Task requirements
Render every line of the items below as a JSON list of strings, one string per line, leaving out blank lines.

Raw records

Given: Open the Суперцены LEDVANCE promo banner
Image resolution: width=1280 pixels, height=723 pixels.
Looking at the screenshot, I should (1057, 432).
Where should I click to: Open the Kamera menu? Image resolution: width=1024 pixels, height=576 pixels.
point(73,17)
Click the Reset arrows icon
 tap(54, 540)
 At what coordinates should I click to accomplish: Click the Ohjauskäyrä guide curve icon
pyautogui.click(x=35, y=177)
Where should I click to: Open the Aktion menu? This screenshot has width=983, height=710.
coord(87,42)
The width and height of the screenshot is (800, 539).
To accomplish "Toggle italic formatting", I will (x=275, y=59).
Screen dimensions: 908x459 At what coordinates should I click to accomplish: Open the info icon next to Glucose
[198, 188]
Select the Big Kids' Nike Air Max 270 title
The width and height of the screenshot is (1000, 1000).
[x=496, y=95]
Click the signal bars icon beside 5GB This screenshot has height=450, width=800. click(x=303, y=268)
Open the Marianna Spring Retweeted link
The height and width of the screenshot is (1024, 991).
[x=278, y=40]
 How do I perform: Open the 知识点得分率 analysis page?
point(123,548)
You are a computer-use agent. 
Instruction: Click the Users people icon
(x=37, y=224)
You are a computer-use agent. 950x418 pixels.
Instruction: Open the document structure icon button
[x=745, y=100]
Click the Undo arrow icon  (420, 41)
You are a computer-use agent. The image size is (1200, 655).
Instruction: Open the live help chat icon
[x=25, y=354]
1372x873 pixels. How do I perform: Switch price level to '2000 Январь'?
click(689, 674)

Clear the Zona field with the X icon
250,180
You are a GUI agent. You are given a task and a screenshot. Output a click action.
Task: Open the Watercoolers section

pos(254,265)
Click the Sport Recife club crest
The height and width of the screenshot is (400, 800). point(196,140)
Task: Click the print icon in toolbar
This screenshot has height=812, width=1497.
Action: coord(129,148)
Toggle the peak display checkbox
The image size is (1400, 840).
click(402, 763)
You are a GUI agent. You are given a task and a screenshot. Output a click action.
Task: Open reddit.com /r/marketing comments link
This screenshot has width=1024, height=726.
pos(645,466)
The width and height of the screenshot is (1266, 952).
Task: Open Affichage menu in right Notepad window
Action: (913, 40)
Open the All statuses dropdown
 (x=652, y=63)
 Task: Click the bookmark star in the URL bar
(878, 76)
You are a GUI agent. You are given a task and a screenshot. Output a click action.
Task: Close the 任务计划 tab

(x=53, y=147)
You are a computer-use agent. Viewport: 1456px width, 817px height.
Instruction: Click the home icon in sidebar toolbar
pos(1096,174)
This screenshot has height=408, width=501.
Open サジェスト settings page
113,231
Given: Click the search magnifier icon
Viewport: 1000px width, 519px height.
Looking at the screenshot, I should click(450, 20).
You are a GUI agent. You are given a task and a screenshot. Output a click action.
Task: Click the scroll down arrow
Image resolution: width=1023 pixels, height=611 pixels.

Written answer
[
  "Given: Open the Суперцены LEDVANCE promo banner",
  "Image resolution: width=1280 pixels, height=723 pixels.",
  "Looking at the screenshot, I should (1057, 432).",
  "Where should I click to: Open the Kamera menu? Image resolution: width=1024 pixels, height=576 pixels.",
  "point(73,17)",
  "Click the Reset arrows icon",
  " tap(54, 540)",
  " At what coordinates should I click to accomplish: Click the Ohjauskäyrä guide curve icon",
  "pyautogui.click(x=35, y=177)",
  "Where should I click to: Open the Aktion menu? This screenshot has width=983, height=710.",
  "coord(87,42)",
  "The width and height of the screenshot is (800, 539).",
  "To accomplish \"Toggle italic formatting\", I will (x=275, y=59).",
  "Screen dimensions: 908x459 At what coordinates should I click to accomplish: Open the info icon next to Glucose",
  "[198, 188]",
  "Select the Big Kids' Nike Air Max 270 title",
  "The width and height of the screenshot is (1000, 1000).",
  "[x=496, y=95]",
  "Click the signal bars icon beside 5GB This screenshot has height=450, width=800. click(x=303, y=268)",
  "Open the Marianna Spring Retweeted link",
  "The height and width of the screenshot is (1024, 991).",
  "[x=278, y=40]",
  " How do I perform: Open the 知识点得分率 analysis page?",
  "point(123,548)",
  "You are a computer-use agent. ",
  "Instruction: Click the Users people icon",
  "(x=37, y=224)",
  "You are a computer-use agent. 950x418 pixels.",
  "Instruction: Open the document structure icon button",
  "[x=745, y=100]",
  "Click the Undo arrow icon  (420, 41)",
  "You are a computer-use agent. The image size is (1200, 655).",
  "Instruction: Open the live help chat icon",
  "[x=25, y=354]",
  "1372x873 pixels. How do I perform: Switch price level to '2000 Январь'?",
  "click(689, 674)",
  "Clear the Zona field with the X icon",
  "250,180",
  "You are a GUI agent. You are given a task and a screenshot. Output a click action.",
  "Task: Open the Watercoolers section",
  "pos(254,265)",
  "Click the Sport Recife club crest",
  "The height and width of the screenshot is (400, 800). point(196,140)",
  "Task: Click the print icon in toolbar",
  "This screenshot has height=812, width=1497.",
  "Action: coord(129,148)",
  "Toggle the peak display checkbox",
  "The image size is (1400, 840).",
  "click(402, 763)",
  "You are a GUI agent. You are given a task and a screenshot. Output a click action.",
  "Task: Open reddit.com /r/marketing comments link",
  "This screenshot has width=1024, height=726.",
  "pos(645,466)",
  "The width and height of the screenshot is (1266, 952).",
  "Task: Open Affichage menu in right Notepad window",
  "Action: (913, 40)",
  "Open the All statuses dropdown",
  " (x=652, y=63)",
  " Task: Click the bookmark star in the URL bar",
  "(878, 76)",
  "You are a GUI agent. You are given a task and a screenshot. Output a click action.",
  "Task: Close the 任务计划 tab",
  "(x=53, y=147)",
  "You are a computer-use agent. Viewport: 1456px width, 817px height.",
  "Instruction: Click the home icon in sidebar toolbar",
  "pos(1096,174)",
  "This screenshot has height=408, width=501.",
  "Open サジェスト settings page",
  "113,231",
  "Given: Click the search magnifier icon",
  "Viewport: 1000px width, 519px height.",
  "Looking at the screenshot, I should click(450, 20).",
  "You are a GUI agent. You are given a task and a screenshot. Output a click action.",
  "Task: Click the scroll down arrow",
  "Image resolution: width=1023 pixels, height=611 pixels."
]